En las últimas semanas, además, no sólo se ha cuestionado la estimación del número de contagiados, sino incluso del número de fallecidos atribuibles al Covid-19.
Una investigación de la organización Mexicanos Contra la Corrupción y la Impunidad señaló que en una muestra de actas de defunción de la Ciudad de México, encontró un volumen mucho mayor al reconocido por las autoridades capitalinas, con atribución a la pandemia como causa del fallecimiento.
Otras investigaciones, como la de Mario Romero y Laurianne Despeghel, publicado en Nexos, subrayan el crecimiento extraordinario en el número de fallecimientos durante los meses de abril y mayo, de acuerdo con datos del registro civil capitalino, probablemente atribuíbles al COVID 19.
La explicación es la misma. Al no aplicarse un número suficientemente alto de pruebas, el resultado es que múltiples fallecimientos aparecen atribuibles a otras enfermedades y no a la pandemia.
El sábado 23 de mayo, el presidente de la República, a través de un video que puso en sus redes sociales, como hace usualmente en fin de semana, atribuyó el éxito de la gestión de la enfermedad a el bajo número de muertos en proporción al tamaño de nuestra población.
Sin embargo, si se toman los datos estimados sobre la base de los ejercicios que se han realizado con actas de defunción, entonces el éxito se diluye y México aparece entre los primeros cinco países a nivel mundial, con el número de fallecidos más elevado en proporción a su población.
El problema mayor, sin embargo no es siquiera este engaño en cuanto a la gestión de la crisis.
El problema es que las decisiones para el llamado desconfinamiento se están tomando con información que claramente subestima el número de casos y el número de fallecidos y probablemente también desconozca la evolución real de la pandemia, por lo menos en los lugares de mayores contagios, como en el Valle de México.

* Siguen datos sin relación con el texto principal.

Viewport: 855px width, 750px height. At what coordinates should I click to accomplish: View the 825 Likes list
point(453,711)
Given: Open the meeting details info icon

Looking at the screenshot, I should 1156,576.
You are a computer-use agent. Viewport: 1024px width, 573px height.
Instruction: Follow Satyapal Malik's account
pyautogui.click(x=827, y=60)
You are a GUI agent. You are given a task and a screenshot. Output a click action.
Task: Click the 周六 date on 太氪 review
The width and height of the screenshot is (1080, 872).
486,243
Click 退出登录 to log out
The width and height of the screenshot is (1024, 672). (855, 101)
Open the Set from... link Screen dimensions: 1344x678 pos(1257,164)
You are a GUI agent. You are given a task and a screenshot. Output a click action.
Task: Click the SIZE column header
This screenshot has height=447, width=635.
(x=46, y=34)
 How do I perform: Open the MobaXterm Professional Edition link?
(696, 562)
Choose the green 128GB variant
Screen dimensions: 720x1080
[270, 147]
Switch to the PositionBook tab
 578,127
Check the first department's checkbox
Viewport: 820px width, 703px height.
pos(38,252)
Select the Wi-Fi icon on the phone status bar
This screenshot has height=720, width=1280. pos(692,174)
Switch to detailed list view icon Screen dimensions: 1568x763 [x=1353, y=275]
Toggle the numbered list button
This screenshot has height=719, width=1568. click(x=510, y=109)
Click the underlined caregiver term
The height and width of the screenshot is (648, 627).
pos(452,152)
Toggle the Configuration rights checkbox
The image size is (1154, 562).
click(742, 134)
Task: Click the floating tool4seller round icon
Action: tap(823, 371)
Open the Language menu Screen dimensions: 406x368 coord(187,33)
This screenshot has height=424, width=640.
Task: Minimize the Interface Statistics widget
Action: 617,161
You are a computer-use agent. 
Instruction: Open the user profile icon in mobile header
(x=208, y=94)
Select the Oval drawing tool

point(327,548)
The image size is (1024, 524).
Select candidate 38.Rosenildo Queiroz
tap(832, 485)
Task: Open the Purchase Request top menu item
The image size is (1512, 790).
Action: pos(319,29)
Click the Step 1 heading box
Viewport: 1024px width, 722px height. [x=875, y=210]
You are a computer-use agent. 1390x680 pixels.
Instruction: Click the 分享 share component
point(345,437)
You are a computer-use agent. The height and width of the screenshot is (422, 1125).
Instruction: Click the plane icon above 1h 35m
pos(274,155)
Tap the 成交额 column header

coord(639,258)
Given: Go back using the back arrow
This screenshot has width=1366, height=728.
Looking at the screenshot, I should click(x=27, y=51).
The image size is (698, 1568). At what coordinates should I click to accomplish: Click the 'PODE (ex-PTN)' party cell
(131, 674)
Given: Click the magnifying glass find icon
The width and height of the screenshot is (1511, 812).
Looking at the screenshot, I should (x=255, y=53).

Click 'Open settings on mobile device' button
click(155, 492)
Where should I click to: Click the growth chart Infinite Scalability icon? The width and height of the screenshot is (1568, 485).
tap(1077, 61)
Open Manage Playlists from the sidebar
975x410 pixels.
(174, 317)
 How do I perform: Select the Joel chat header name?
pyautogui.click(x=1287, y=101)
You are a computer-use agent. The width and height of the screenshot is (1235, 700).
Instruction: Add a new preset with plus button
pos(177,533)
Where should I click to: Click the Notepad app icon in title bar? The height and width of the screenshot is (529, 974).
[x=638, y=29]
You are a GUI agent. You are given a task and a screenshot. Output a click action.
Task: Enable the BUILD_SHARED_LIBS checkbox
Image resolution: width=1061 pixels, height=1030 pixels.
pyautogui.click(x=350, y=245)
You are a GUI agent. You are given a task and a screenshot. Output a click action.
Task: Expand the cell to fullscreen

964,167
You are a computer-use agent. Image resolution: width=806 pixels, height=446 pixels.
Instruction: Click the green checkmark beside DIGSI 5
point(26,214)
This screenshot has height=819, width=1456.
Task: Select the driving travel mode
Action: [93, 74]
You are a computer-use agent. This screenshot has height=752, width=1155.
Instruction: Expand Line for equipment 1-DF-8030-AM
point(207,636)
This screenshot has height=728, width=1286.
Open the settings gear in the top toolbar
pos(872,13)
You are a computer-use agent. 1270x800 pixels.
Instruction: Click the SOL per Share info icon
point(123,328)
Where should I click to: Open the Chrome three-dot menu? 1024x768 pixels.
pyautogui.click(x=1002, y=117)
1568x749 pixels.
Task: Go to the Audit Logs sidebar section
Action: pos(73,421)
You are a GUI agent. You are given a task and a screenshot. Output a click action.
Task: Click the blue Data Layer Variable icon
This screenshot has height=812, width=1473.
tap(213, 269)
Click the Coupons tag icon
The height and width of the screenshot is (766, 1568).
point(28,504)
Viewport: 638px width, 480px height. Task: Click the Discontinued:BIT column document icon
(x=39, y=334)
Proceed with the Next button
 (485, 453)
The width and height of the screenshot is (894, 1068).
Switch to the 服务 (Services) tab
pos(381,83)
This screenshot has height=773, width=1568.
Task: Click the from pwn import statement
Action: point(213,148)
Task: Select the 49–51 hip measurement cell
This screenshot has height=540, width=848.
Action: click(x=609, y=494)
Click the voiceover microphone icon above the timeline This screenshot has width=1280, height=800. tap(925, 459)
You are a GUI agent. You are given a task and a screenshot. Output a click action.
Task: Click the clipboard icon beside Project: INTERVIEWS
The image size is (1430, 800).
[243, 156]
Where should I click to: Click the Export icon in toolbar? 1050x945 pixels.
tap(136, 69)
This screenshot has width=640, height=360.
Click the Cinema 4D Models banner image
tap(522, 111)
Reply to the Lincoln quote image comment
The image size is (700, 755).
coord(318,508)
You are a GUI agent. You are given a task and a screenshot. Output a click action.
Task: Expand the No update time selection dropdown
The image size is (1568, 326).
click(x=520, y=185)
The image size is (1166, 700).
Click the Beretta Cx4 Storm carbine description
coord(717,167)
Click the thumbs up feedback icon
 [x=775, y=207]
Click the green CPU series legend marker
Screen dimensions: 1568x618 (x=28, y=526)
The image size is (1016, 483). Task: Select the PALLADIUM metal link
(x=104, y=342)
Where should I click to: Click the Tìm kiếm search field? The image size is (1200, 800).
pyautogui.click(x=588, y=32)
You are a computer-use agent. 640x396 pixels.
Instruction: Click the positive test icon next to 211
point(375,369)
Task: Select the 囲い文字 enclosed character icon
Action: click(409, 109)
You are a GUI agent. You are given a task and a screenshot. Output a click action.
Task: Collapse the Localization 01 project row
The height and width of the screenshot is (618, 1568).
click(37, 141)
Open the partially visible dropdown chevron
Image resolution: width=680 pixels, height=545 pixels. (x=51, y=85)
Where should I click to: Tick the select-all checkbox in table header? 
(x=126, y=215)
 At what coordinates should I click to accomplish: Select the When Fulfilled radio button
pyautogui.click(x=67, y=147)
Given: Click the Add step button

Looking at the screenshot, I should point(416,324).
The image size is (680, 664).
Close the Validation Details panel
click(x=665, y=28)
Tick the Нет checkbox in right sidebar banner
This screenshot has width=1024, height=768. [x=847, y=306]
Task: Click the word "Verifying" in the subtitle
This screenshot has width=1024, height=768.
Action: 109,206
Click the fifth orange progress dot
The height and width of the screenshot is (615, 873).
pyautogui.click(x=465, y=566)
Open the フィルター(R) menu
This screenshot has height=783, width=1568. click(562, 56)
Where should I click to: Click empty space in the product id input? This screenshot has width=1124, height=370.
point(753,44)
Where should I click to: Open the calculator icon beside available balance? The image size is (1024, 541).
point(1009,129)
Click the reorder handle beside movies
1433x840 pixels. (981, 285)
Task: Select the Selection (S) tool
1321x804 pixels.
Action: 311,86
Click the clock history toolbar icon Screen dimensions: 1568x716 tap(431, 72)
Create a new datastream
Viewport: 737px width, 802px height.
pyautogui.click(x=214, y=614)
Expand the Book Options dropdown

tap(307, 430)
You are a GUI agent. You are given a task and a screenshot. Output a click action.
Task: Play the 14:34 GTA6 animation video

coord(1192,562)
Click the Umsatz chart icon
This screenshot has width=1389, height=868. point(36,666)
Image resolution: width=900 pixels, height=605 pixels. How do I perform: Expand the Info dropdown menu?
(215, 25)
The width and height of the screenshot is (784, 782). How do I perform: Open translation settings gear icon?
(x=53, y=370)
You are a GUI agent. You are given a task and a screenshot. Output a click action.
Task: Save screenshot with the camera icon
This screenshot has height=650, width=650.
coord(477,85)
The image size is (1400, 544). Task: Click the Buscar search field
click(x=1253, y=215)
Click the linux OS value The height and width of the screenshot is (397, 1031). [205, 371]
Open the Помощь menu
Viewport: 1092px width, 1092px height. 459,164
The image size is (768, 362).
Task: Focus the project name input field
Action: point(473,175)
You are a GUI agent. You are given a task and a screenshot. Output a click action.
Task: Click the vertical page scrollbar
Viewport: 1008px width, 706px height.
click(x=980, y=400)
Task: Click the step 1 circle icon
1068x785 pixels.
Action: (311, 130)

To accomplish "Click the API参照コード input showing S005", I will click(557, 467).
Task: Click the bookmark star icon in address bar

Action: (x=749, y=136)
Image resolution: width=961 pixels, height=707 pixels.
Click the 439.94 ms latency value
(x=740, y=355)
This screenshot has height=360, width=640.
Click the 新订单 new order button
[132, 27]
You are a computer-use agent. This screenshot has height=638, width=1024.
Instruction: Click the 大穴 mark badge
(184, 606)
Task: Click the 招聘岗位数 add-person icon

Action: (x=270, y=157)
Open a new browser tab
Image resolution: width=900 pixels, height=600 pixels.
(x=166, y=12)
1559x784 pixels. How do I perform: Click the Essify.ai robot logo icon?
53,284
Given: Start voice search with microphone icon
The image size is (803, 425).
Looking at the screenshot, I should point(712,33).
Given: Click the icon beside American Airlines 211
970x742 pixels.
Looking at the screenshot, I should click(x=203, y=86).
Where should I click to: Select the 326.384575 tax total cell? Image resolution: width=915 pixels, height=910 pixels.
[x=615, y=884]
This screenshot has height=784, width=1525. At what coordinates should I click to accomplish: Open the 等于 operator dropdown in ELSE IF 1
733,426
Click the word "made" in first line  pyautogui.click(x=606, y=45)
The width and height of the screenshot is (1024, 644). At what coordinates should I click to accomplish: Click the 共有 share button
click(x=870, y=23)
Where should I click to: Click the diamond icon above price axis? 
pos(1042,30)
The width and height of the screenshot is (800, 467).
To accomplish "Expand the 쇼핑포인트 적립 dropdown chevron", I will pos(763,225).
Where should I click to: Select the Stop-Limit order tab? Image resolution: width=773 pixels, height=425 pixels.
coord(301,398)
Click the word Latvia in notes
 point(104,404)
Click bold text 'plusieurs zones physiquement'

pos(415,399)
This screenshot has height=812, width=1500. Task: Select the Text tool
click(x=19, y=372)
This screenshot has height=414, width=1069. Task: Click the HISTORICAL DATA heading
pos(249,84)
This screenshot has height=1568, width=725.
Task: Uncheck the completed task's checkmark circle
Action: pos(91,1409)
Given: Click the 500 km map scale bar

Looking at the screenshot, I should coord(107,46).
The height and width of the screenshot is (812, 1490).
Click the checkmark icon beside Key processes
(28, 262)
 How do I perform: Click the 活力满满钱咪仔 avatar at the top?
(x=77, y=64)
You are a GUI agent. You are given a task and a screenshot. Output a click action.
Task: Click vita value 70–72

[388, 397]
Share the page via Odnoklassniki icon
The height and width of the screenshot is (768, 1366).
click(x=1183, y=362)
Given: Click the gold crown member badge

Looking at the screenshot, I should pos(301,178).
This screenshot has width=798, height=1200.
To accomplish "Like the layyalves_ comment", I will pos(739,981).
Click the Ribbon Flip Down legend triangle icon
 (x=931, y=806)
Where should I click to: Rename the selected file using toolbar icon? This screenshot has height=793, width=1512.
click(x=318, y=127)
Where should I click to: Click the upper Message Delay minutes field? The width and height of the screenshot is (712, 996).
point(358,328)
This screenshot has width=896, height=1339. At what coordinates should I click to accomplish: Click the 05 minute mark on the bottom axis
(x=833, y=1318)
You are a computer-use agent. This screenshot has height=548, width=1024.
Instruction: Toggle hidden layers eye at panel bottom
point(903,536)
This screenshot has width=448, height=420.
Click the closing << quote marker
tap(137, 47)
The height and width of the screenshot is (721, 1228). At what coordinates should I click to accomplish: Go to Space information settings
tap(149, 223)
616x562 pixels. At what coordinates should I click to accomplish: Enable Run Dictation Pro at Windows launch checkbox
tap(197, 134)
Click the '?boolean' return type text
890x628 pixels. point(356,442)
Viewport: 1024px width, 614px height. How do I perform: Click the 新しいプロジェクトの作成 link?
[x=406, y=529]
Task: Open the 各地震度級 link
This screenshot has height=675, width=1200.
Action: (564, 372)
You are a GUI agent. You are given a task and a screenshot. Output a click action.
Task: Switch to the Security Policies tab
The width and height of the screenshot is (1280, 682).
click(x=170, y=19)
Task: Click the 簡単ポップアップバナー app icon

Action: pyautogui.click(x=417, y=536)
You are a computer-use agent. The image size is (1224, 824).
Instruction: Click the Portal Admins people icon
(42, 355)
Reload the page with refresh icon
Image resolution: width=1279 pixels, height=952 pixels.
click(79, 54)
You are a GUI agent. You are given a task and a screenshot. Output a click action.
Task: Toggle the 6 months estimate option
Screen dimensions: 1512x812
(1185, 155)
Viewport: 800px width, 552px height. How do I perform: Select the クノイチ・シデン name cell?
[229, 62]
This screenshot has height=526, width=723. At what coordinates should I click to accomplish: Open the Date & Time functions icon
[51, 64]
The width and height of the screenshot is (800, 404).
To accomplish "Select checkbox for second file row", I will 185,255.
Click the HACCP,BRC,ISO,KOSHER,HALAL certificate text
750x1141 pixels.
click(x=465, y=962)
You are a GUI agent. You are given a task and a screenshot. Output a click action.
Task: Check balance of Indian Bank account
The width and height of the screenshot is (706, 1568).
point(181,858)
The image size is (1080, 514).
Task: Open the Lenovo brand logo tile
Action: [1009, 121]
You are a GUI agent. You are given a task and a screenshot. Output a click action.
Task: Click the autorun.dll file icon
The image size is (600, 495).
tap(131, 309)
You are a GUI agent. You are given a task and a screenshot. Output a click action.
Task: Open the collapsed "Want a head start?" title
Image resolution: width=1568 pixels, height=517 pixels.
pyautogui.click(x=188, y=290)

Si el desconfinamiento se realiza prematuramente y no se construye el hábito de una convivencia social regida por la llamada nueva normalidad, el escenario más probable es que en el plazo de apenas algunas semanas o cuando mucho pocos meses, tengamos un nuevo disparo de los contagios de tal magnitud que obligue al regreso del confinamiento y a limitar de manera mucho más severa el tránsito entre los puntos de mayor contagio en la República.
Obviamente, de ocurrir este hecho, el impacto a la actividad económica en el curso de este 2020 ser mucho mayor que el estimado, que ahora anticipa una caída de siete y medio por ciento, y adicionalmente se podría causar una crisis social y de salud de grandes proporciones.